Dependendo de vários factores, a escola pode ser um factor protector ou
propiciador de comportamentos de risco.22 Um ambiente escolar que seja promotor
de saúde pode ser encarado como um recurso para o desenvolvimento de
comportamentos de aumento de saúde e de bem-estar, sendo que a satisfação com a
escola pode contribuir para esse bem-estar e para a qualidade de vida dos
jovens. O contexto escolar (grupo de pares) e social em que o adolescente está
inserido tem sido apontado como o preditor mais consistente do uso de
substâncias na adolescência.23 No seio do ambiente escolar identificam-se
factores como a falta de motivação para a aprendizagem, o fraco desempenho
escolar, o absentismo e a vontade de ser independente, articulados com a falta
de interesse na realização pessoal como factores de risco para o uso de
substâncias ilícitas.24 Por outro lado, a atitude dos amigos em relação à
escola parece ser um factor determinante na forma como os adolescentes vêem a
escola.25,26 Neste estudo, o desejo de integração num grupo foi referido como
motivador do consumo por 18,2% dos utilizadores, sendo que a experimentação
levada pela oferta de um amigo foi referida por 16,2%.
A disponibilidade da droga parece ser um factor importante no consumo. Cerca de
62,3% dos estudantes afirmaram já ter visto amigos ou colegas consumirem drogas
ilícitas e 38,0% afirmaram já lhes ter sido oferecida droga. A nível europeu,
cerca de 30,0% dos estudantes referiram ser fácil encontrar cannabis.1
As intervenções com o intuito de prevenir o consumo de substâncias psico-
activas a nível escolar são fundamentais, havendo necessidade de uma abordagem
dos múltiplos problemas do contexto escolar, tal como tem sido proposto e
legislado recentemente.2 Estes resultados também alertam para a necessidade de
se intervir em factores específicos associados ao risco, como os locais de
diversão frequentados pelos adolescentes. Contudo, a socialização com o grupo
de pares é fundamental no desenvolvimento, bem-estar e auto-estima dos jovens,
pelo que as intervenções têm que abordar alternativas para lidar com os
desafios com que os adolescentes se deparam, permitindo-lhes alcançar
estabilidade pessoal e social, sem recorrer ao uso de drogas.

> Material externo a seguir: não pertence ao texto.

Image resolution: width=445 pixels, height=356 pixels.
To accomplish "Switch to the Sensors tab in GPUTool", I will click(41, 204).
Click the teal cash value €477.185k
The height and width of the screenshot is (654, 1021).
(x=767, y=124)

Em conclusão, este estudo sugere que a prevalência de consumo de droga entre os
adolescentes açorianos é muito elevada, superior a qualquer outra região do
país e à média europeia.
No entanto, é importante realçar as limitações metodológicas deste estudo, que
poderão ter contribuído para este valor tão elevado. O facto de se terem
seleccionado apenas os alunos do 9.o ano, os seja, os mais velhos do 3.o ciclo,
pode ter influenciado a elevada percentagem de estudantes que referiram já ter
consumido substâncias ilícitas, quando comparada com outros estudos. Também a
utilização de uma amostra de conveniência, muito provavelmente não
representativa da população em estudo, impede a generalização dos resultados
para a população estudantil do 3.o ciclo, como era o objectivo do trabalho. Por
outro lado, como o estudo foi realizado apenas em ambiente escolar não é
possível generalizar estes resultados para a população adolescente da Região
Autónoma dos Açores.
A não validação do questionário é uma limitação importante, tanto mais que se
admite que algumas perguntas podem ter induzido as respostas.